(ЗАДАНИЯ):
**A.** Перепечатайте из отрывка для чтения фрагмент, который начинается со слов «Когда в чем-нибудь» и заканчивается словами «в большом почете.».
**B.** Каким числом был датирован документ Крапки, сохранившийся у Рысакова, согласно отрывку для чтения?
**C.** Переведите на английский язык предложение из отрывка для чтения: «Провод заменял ночной патруль и караул.»

(ОТРЫВОК ДЛЯ ЧТЕНИЯ):
::::::::::

— Крапку, — сказал вдруг Рысаков.
Я вспомнил партизана Скворцова. Небольшого роста, юркий и постоянно веселый, парень пришел в отряд совсем недавно, в феврале. В отличие от многих других, он сохранил военное обмундирование, даже большие армейские ботинки; только шапку прихватил где-то крестьянскую. Родом он был из Красного Рога, а в отряд пришел из гомельского лагеря военнопленных.
Вскоре после того, как Скворцов, или Крапка, как прозвали его партизаны, обосновался в отряде, мы узнали, что его отец — один из самых гнусных полицейских в Красном Роге. Парня, естественно, заподозрили в шпионаже. Скворцову пришлось бы худо, если бы не то спокойствие, с каким он отнесся к обвинению и угрозе расстрела. Это спокойствие, безропотная готовность встретить свой смертный час удержали нас от исполнения приговора. Некоторое время за Скворцовым тщательно наблюдали. Но он так отчаянно воевал и так забавно веселил всех, что его оставили в покое.
Когда в чем-нибудь у него была нужда, он говорил: «Дай мне крапку хлеба», или «крапку соли», или «крапку табаку». «Крапка» значило у него, видимо, крупица.
Так «Крапкой» его и прозвали. Вот о нем-то и вспомнил Рысаков. Документ Крапки, свидетельствующий о том, что он отпущен из лагеря на поруки знакомых горожан, у Рысакова сохранился. Но он был датирован 15 января. Это поставило нас в затруднение. Естественно, Крапку могли спросить, где он так долго шлялся. Помог Иван Васильевич Гуторов. Он мастерски переправил «януар» на «фебруар». Немцы, конечно, не знали о пребывании Крапки в отряде. Знай они об этом, его отцу давно бы не сдобровать. А отец был у немцев в большом почете.
Крапка с радостью принял предложение Рысакова.
— Не бывал я еще в таком переплете, но испытать надо. В общем не сомневайтесь, дело свое сделаю, — говорил он.
И Скворцов отправился в разведку. Вскоре от него поступили первые сведения. «Отец принял хорошо. Хочет устроить меня в полицию». И Крапка спрашивал: «Итти?» Мы ответили: «Иди». А через несколько дней он прислал нам схему расположений учреждений, войск и обороны Красного Рога. Оборона была довольно примитивной. Самое большое препятствие представляло проволочное заграждение в два кола. Оно тянулось от северо-восточной окраины Заречья до выхода из села на дорогу к станции и от восточной окраины до выхода на дорогу в Пьяный Рог. Примерно метров на пять — десять впереди заграждения был протянут простой телеграфный провод, увешанный консервными жестянками. Провод заменял ночной патруль и караул. Достаточно было кому-нибудь зацепить за провод, как банки начинали греметь. Тогда на звук открывался сильный огонь с чердака больницы, со школы и других зданий, где были установлены пулеметные гнезда. Штука забавная, и нас она рассмешила. Пришлось все же подумать, как преодолеть это новое для нас препятствие.

::::::::::

(ФРАГМЕНТ НАБОРА ДАННЫХ):
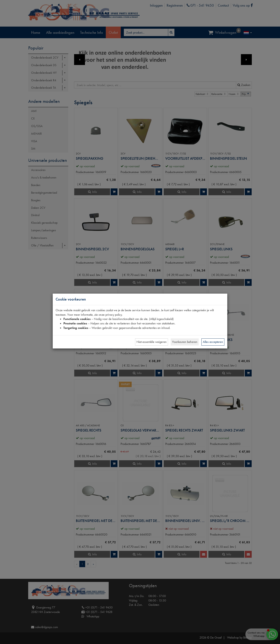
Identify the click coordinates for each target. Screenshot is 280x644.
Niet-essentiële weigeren (152, 342)
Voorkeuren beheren (185, 342)
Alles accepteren (213, 342)
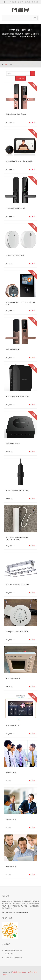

::::::::::

(ОТВЕТЫ):
**A.**
Когда в чем-нибудь у него была нужда, он говорил: «Дай мне крапку хлеба», или «крапку соли», или «крапку табаку». «Крапка» значило у него, видимо, крупица.
Так «Крапкой» его и прозвали. Вот о нем-то и вспомнил Рысаков. Документ Крапки, свидетельствующий о том, что он отпущен из лагеря на поруки знакомых горожан, у Рысакова сохранился. Но он был датирован 15 января. Это поставило нас в затруднение. Естественно, Крапку могли спросить, где он так долго шлялся. Помог Иван Васильевич Гуторов. Он мастерски переправил «януар» на «фебруар». Немцы, конечно, не знали о пребывании Крапки в отряде. Знай они об этом, его отцу давно бы не сдобровать. А отец был у немцев в большом почете.

**B.** 15 января.

**C.** The wire took the place of a night patrol and a guard.